## [TASK TO CARRY OUT]
Present the following lines as a Markdown table with two columns, No. and Line, where No. holds the row number and Line holds the line itself. Omit any blank lines.

## [GIVEN INFORMATION]

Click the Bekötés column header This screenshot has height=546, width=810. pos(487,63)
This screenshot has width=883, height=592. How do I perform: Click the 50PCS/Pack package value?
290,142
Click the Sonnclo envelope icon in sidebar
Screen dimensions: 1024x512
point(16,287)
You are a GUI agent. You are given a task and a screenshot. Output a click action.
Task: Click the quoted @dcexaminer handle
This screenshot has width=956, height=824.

## [SOLVED EXERCISE]
| No. | Line |
|---|---|
| 1 | Click the Bekötés column header This screenshot has height=546, width=810. pos(487,63) |
| 2 | This screenshot has width=883, height=592. How do I perform: Click the 50PCS/Pack package value? |
| 3 | 290,142 |
| 4 | Click the Sonnclo envelope icon in sidebar |
| 5 | Screen dimensions: 1024x512 |
| 6 | point(16,287) |
| 7 | You are a GUI agent. You are given a task and a screenshot. Output a click action. |
| 8 | Task: Click the quoted @dcexaminer handle |
| 9 | This screenshot has width=956, height=824. |